Untitled – Kaikoura, 2017
Giclee Print on Cotton Rag, 510 x 420mm
Wishbone – Kaikoura, 2017
Giclee Print on Cotton Rag, 510 x 420mm
Wishbone – Kaikoura, 2017
Digital print on Translucent Vinyl (Lightbox installation) – 895 x 895mm



Matt was born on the West Coast of New Zealand’s South Island in the small coastal town of Greymouth.

He studied design at the Victoria University of Wellington & Massey University of Wellington, completing his bachelor’s degree in 1999, and has since worked in the creative sector in New Zealand and Australia as a graphic designer whilst continuing his art practice. He currently lives and works from his home studio in Kaikoura, an eco-tourism town on the South Island’s east coast renown for its natural diversity and conservation focus that inform and inspire his practice.

Earlier artworks of Moriarty’s examine New Zealand iconography from the viewpoint of a concern for their multi-cultural desaturation and pop appropriation. Here, he mixes traditional cultural objects such as the Hei Tiki, Taiha and Patu – with internationally commercialised design icons such as the Helvetica typeface and the Swiss Army Knife, in a clean graphic style reflective of his vocational background.

More recently, since his return to his roots in New Zealand’s South Island, Moriarty’s focus has shifted more towards his appreciation and concern for the natural environment – so prevalent in New Zealand’s mainland. The graphic style, however, remains strong. Recent work, a body titled Bone Park, examines the role of New Zealand’s National Parks in regards to cultural identity and environmental change. A piece within this series, titled Suture, was a recent recipient of merit at the 2011 Waikato National Contemporary Art Awards and exhibited at the Waikato Museum.
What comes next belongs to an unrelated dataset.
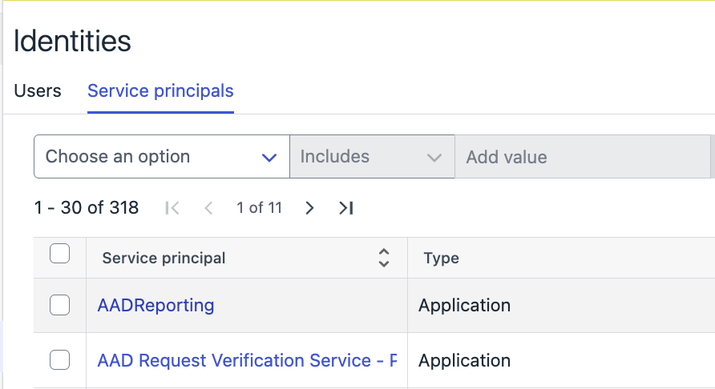Go to the first page of results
Currently, alongside postgraduate study in fine art, his work investigates the diagram as a pictorial device in painting, and how holism and reductionism of pictorial elements effect the perception of an image.

Artist statement

This work is part of an ongoing investigation into the diagram as a pictorial device in painting.

The process of making involves working with paint horizontally on a flat surface. Acrylic paint is trapped between layers of transparent film to build the image. Acrylic paint in liquid form is isolated from both air and subsequent layers of working, only at times penetrating the layers of membrane and bleeding out into one another. The isolated layers of transparent and opaque pigment create an illusion of the paintings ‘thickness’.

In material, the paint’s liquidity is suspended, unable to harden due to its lack of exposure to air. The work is in flux long after the layering process is completed. Its horizontal address of working is unable to be shifted to the vertical address of the wall for viewing without intervention.

Digitisation of the image through photography and it’s reproduction through pigment printing allow this vertical axial shift to occur. The resulting illusion of liquidity in the reproduction indexes the horizontal address of making.

The work questions the convention of a printed image (of a painting) as a reproduction. Perhaps the work could be described as a painting for print.